## What is required:
From the entries below, copy out all lines holding "browser".
________
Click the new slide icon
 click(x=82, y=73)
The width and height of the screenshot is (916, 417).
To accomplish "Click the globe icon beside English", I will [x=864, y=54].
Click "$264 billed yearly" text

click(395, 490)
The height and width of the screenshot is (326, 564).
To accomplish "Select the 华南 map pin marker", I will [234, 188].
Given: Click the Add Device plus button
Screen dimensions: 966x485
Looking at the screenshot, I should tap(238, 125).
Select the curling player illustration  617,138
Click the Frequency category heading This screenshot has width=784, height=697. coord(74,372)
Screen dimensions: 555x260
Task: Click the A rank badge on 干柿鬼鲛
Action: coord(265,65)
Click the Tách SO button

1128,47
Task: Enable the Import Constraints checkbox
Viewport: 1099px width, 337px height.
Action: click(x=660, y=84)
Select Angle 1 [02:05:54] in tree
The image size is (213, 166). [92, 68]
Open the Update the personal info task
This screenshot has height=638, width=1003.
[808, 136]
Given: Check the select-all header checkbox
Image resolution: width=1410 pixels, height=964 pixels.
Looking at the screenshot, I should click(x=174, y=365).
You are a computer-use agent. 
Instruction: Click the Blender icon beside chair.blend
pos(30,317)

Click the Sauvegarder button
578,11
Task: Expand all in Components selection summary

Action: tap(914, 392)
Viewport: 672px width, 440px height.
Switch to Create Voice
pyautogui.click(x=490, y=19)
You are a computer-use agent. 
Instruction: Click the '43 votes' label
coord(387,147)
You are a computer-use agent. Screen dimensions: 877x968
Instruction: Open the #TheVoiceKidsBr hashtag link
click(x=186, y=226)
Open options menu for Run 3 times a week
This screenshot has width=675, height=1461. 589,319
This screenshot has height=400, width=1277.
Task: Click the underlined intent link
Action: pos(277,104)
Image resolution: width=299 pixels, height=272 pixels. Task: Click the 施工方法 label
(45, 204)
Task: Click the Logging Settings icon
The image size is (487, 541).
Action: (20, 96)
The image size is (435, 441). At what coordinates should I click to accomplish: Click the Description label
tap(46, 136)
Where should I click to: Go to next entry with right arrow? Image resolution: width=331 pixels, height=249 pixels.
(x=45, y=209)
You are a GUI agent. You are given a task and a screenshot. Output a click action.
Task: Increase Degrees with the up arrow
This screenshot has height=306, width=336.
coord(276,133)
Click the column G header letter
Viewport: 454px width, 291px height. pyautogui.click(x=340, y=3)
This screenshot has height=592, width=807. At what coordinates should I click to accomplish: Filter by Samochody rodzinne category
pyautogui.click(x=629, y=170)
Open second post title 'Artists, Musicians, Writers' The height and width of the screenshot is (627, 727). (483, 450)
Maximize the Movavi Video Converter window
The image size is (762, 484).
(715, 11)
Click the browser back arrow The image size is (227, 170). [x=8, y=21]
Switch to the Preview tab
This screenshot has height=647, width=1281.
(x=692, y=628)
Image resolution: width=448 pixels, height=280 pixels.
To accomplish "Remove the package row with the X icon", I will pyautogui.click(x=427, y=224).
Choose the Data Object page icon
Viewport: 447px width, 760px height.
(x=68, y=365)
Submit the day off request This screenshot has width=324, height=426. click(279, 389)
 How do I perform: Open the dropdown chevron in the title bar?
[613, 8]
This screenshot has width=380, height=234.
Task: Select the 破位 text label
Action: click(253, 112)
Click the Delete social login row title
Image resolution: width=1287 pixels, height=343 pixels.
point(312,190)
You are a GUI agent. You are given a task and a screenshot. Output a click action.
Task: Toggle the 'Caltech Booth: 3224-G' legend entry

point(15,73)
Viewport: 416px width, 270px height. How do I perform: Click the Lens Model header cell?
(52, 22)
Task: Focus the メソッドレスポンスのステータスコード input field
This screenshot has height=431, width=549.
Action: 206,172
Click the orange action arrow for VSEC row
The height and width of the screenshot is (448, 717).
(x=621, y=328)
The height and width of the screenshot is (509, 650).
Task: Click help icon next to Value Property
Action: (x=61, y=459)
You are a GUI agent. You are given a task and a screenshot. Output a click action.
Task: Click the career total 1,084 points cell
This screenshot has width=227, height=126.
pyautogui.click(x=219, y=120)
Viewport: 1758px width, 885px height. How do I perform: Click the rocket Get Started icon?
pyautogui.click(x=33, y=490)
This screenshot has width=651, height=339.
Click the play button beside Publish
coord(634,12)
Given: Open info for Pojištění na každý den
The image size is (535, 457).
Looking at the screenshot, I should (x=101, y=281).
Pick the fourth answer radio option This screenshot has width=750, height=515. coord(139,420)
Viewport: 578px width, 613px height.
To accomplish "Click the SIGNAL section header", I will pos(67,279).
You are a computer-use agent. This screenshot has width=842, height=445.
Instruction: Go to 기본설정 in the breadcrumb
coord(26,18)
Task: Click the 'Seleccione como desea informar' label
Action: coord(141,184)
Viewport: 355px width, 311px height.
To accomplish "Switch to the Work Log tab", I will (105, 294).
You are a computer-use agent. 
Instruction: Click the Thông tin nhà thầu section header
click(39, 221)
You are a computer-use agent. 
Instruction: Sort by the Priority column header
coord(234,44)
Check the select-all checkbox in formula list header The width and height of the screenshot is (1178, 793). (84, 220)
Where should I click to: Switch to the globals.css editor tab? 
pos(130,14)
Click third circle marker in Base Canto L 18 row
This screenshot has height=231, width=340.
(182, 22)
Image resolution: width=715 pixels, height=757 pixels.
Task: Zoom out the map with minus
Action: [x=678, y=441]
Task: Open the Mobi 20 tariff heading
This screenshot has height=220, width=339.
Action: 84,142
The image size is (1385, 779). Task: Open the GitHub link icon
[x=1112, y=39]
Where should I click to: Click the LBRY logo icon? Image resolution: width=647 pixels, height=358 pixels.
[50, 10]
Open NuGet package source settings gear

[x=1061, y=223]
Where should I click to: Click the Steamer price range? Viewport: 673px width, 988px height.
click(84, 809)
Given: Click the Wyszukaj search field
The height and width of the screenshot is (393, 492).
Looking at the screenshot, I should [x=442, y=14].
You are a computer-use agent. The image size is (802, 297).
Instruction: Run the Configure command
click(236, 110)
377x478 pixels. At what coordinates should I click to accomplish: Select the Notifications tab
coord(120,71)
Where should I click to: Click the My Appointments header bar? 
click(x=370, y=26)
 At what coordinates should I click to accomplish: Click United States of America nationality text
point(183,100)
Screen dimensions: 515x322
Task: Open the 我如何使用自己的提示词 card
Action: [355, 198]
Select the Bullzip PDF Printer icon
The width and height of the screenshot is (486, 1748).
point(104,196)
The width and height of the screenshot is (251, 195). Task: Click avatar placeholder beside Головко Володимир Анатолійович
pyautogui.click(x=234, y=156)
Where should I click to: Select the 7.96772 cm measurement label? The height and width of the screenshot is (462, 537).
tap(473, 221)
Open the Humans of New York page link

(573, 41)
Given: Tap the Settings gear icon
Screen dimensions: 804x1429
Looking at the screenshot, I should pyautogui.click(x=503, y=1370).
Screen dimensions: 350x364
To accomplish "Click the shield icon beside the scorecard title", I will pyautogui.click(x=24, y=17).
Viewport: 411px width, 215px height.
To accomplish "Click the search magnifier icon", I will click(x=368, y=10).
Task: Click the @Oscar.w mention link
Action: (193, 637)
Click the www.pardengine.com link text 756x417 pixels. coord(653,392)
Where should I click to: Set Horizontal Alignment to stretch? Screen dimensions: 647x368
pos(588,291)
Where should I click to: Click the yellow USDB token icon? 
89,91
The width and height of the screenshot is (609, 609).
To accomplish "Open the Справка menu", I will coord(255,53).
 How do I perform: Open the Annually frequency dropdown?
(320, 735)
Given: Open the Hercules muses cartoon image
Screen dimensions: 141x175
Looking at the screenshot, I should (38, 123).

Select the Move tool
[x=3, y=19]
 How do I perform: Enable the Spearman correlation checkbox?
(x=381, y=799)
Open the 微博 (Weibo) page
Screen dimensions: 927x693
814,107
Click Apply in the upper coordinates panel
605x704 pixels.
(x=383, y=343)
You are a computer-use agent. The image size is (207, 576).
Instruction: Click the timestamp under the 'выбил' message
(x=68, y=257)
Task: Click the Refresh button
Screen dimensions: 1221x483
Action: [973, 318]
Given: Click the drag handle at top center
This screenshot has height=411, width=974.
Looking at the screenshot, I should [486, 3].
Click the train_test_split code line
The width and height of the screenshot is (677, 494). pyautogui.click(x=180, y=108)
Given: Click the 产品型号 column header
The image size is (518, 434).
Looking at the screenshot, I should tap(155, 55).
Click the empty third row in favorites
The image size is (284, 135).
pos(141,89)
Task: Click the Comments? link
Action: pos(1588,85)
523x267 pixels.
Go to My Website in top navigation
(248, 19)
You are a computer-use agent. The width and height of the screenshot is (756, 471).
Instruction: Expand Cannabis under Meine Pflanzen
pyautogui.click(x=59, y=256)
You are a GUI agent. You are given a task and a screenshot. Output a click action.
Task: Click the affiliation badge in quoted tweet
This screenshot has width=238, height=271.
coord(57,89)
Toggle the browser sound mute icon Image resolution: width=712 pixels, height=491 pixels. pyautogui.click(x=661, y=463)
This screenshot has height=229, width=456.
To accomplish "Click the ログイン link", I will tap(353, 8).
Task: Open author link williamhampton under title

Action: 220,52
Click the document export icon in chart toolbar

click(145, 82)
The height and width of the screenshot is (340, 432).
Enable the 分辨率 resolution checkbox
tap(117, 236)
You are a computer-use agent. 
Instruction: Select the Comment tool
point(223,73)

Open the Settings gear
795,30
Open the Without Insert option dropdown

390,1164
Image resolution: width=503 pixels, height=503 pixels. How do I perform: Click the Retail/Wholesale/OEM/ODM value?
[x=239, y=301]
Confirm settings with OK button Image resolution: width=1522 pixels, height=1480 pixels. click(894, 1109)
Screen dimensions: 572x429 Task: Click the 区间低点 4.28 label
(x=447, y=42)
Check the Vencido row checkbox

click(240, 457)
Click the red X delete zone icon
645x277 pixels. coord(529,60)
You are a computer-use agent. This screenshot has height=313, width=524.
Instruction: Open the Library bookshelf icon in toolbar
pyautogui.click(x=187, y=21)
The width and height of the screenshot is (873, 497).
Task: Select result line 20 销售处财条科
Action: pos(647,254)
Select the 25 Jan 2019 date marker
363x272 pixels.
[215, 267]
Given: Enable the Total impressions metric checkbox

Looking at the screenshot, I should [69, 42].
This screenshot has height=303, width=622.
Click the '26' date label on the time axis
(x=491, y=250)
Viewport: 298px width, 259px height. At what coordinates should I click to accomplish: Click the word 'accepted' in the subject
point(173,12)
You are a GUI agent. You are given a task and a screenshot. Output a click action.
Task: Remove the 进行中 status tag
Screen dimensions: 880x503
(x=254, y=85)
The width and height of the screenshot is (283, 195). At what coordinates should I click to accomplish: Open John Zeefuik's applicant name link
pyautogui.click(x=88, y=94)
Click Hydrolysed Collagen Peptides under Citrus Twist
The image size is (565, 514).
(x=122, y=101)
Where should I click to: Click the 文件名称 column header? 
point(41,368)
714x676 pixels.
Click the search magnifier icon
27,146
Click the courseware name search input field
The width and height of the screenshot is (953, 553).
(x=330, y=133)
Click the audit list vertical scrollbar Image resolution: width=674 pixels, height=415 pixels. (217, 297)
________
## Output of the task:
Click the browser back arrow The image size is (227, 170). [x=8, y=21]
Toggle the browser sound mute icon Image resolution: width=712 pixels, height=491 pixels. pyautogui.click(x=661, y=463)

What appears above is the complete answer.